EXERCISE GOAL:
Skip every picture, then write out exactly the lines of the listing below from the line that contains "At what coordinates" through the final line.

RECORDED INFORMATION:
----
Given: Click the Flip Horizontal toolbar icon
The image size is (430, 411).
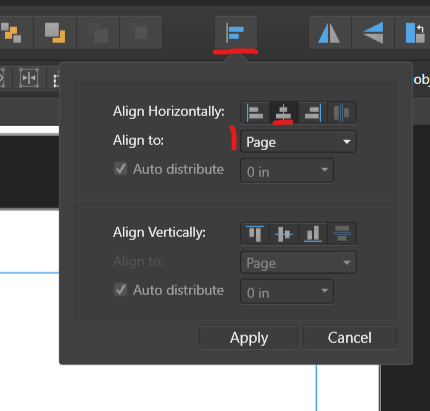Looking at the screenshot, I should (x=329, y=33).
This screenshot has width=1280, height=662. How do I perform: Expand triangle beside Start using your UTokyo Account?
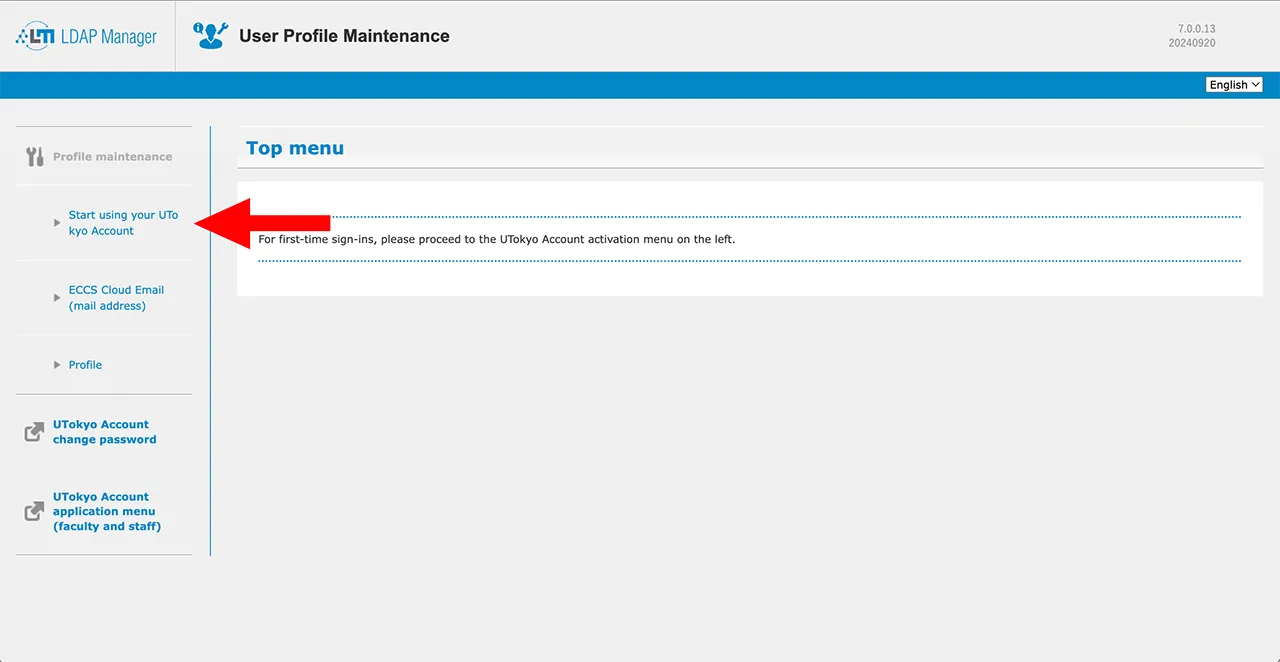(x=57, y=223)
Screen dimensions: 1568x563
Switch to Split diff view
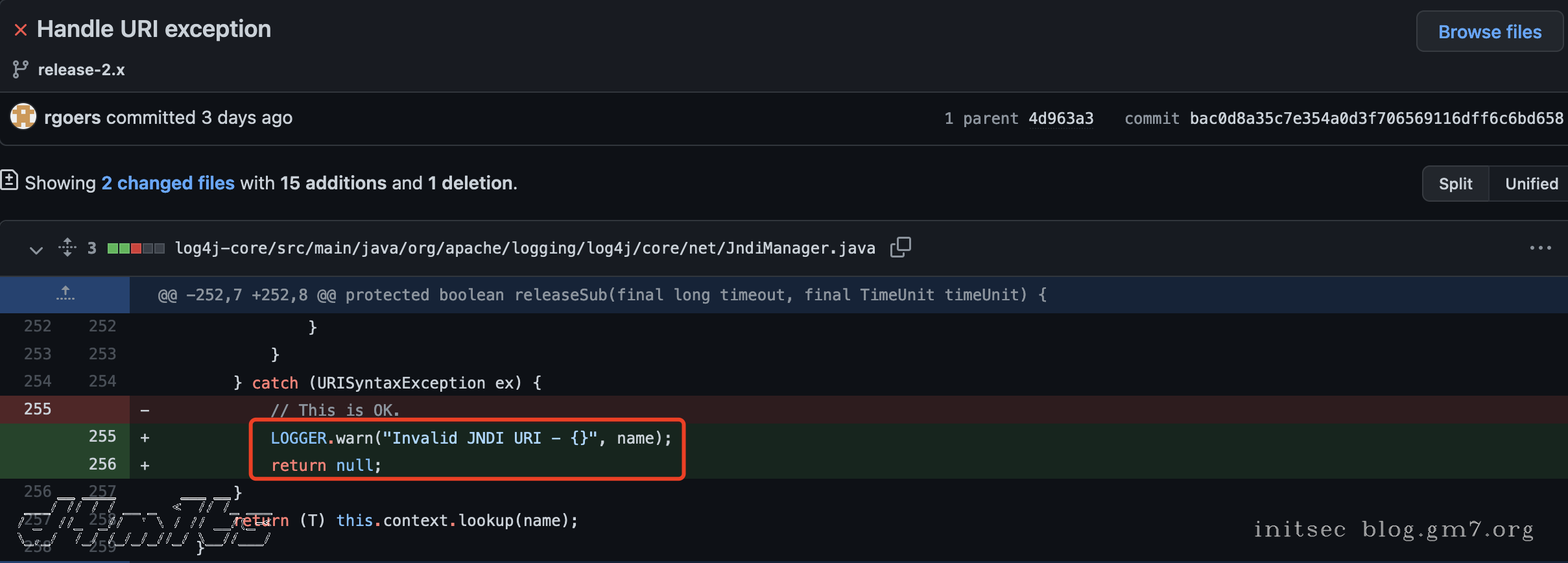pyautogui.click(x=1455, y=184)
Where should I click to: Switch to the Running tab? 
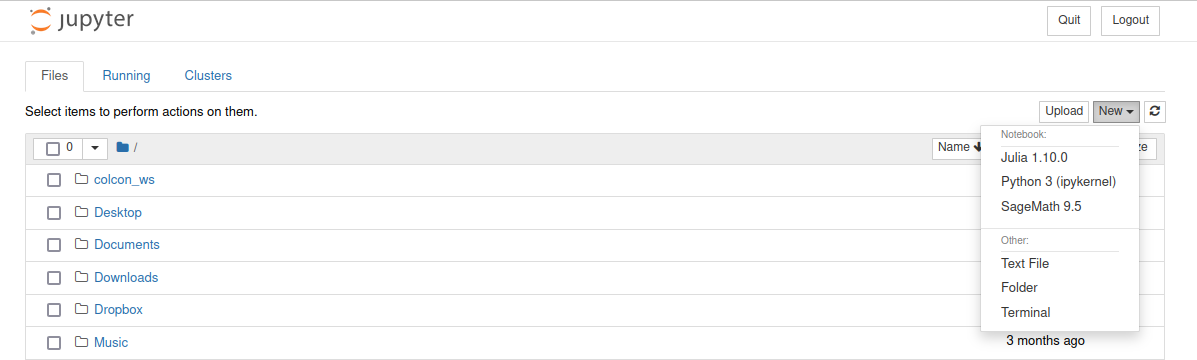pyautogui.click(x=127, y=76)
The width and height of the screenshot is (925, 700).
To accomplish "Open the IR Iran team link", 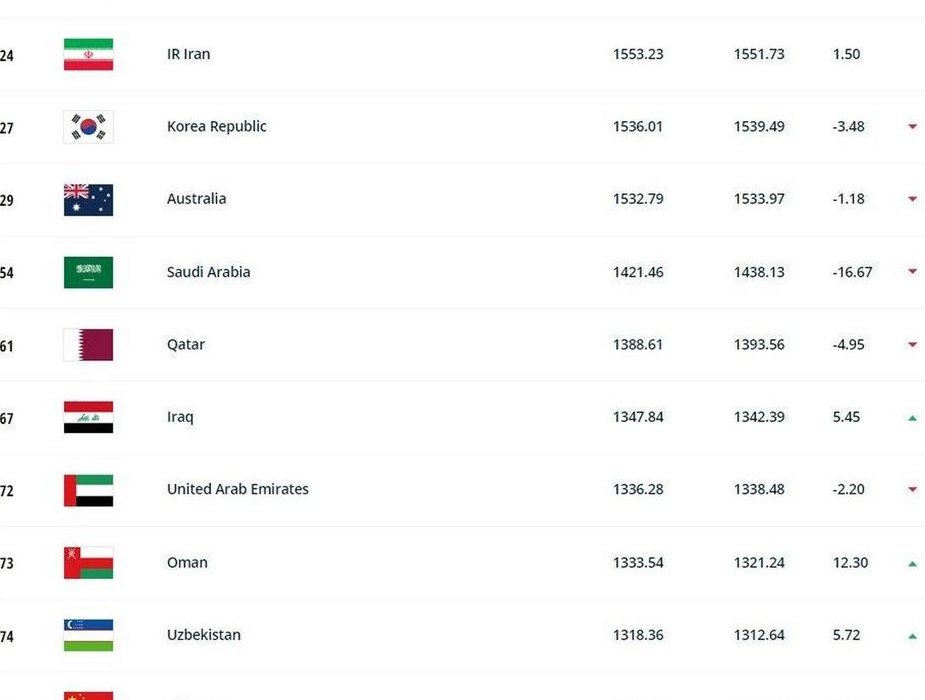I will (188, 54).
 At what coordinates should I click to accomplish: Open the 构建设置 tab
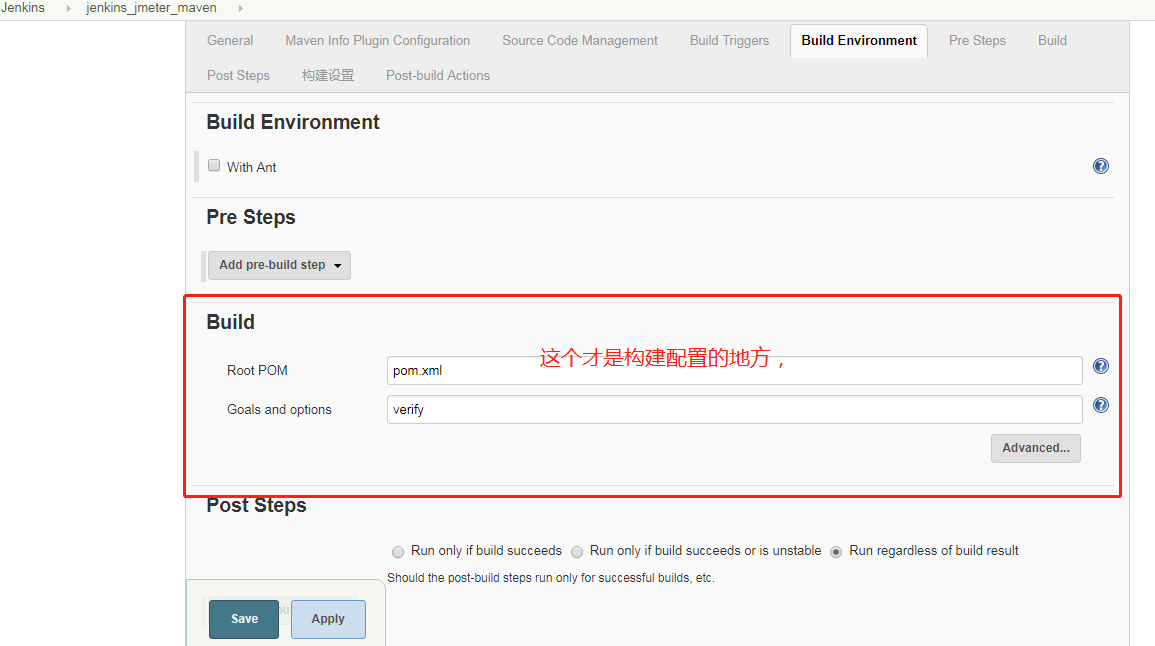(327, 75)
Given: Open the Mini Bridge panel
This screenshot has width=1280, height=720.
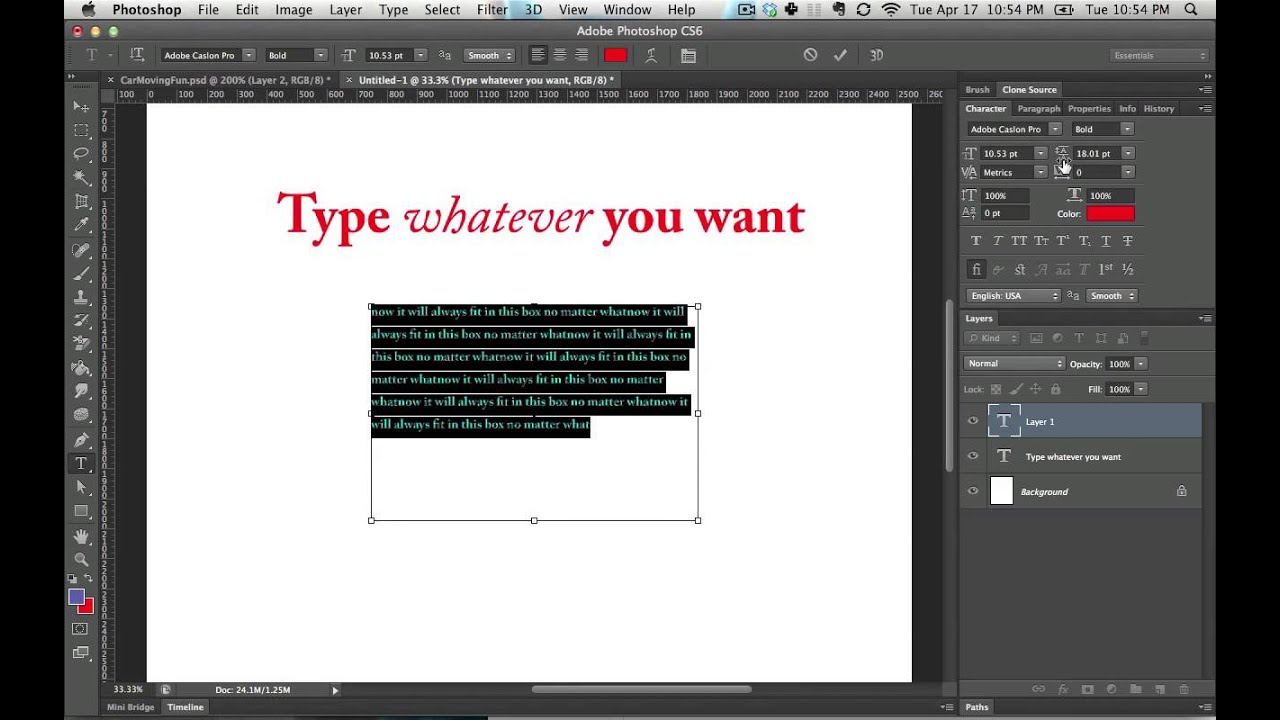Looking at the screenshot, I should coord(131,707).
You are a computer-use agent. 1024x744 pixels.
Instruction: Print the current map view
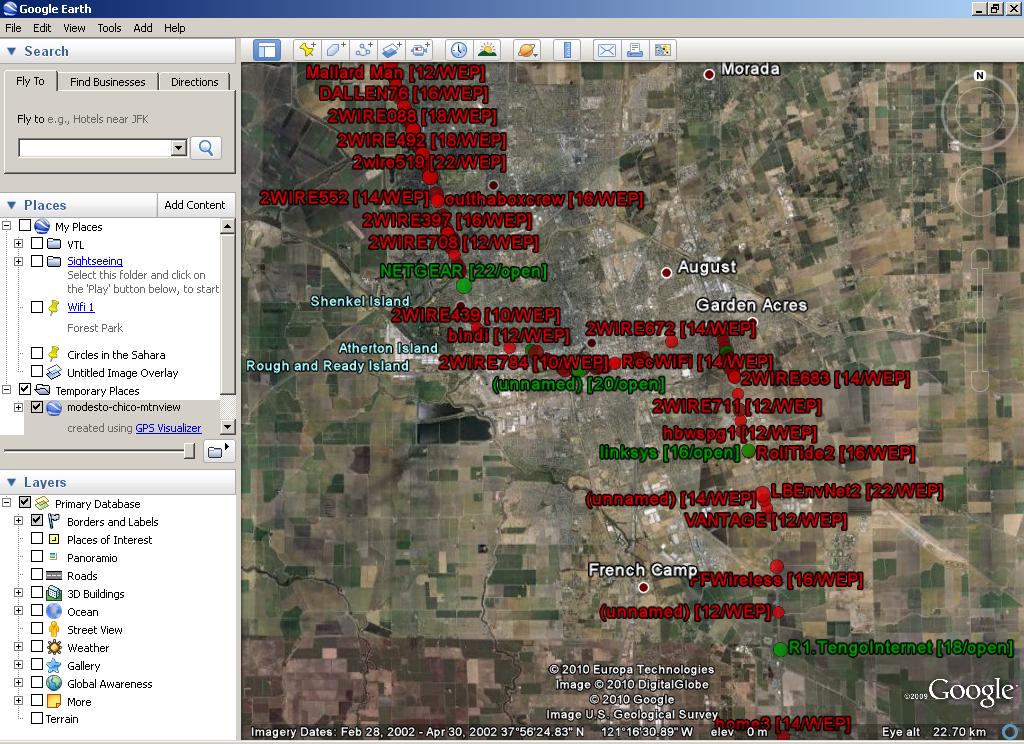pyautogui.click(x=635, y=49)
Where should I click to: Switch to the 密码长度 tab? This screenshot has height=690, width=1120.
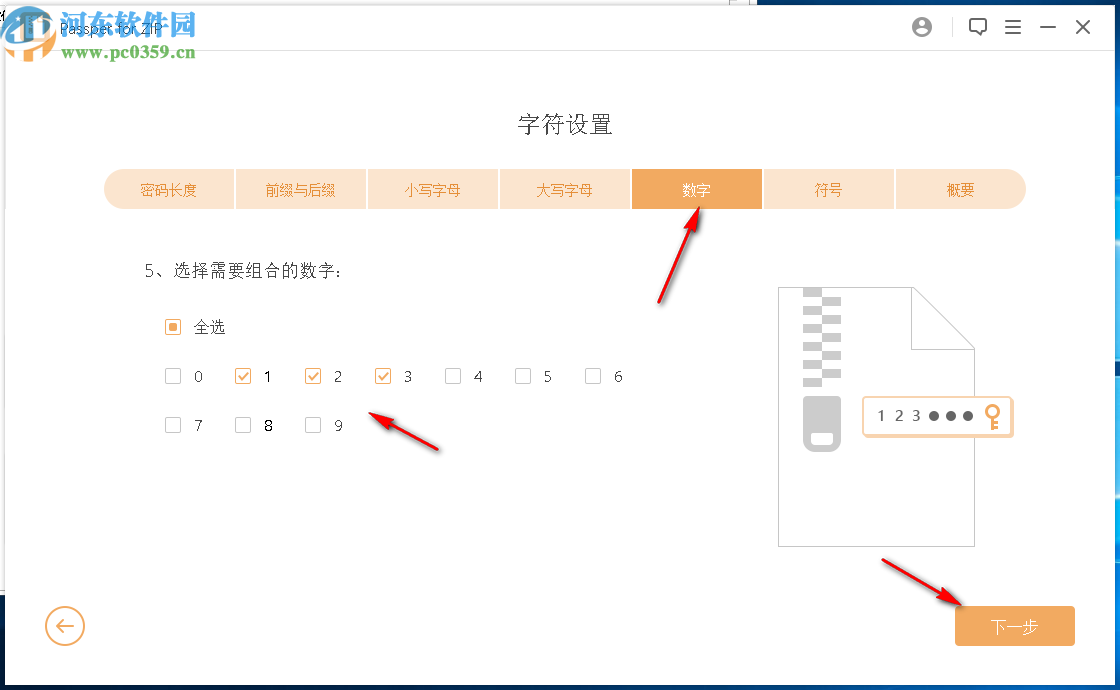coord(168,188)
----
SOLUTION FOR THIS PROBLEM:
 At what coordinates should I click to accomplish: Open the 构建设置 tab
(327, 75)
Given: Open the Mini Bridge panel
This screenshot has width=1280, height=720.
Looking at the screenshot, I should coord(131,707).
You are a computer-use agent. 1024x744 pixels.
Instruction: Print the current map view
pyautogui.click(x=635, y=49)
Where should I click to: Switch to the 密码长度 tab? This screenshot has height=690, width=1120.
coord(168,188)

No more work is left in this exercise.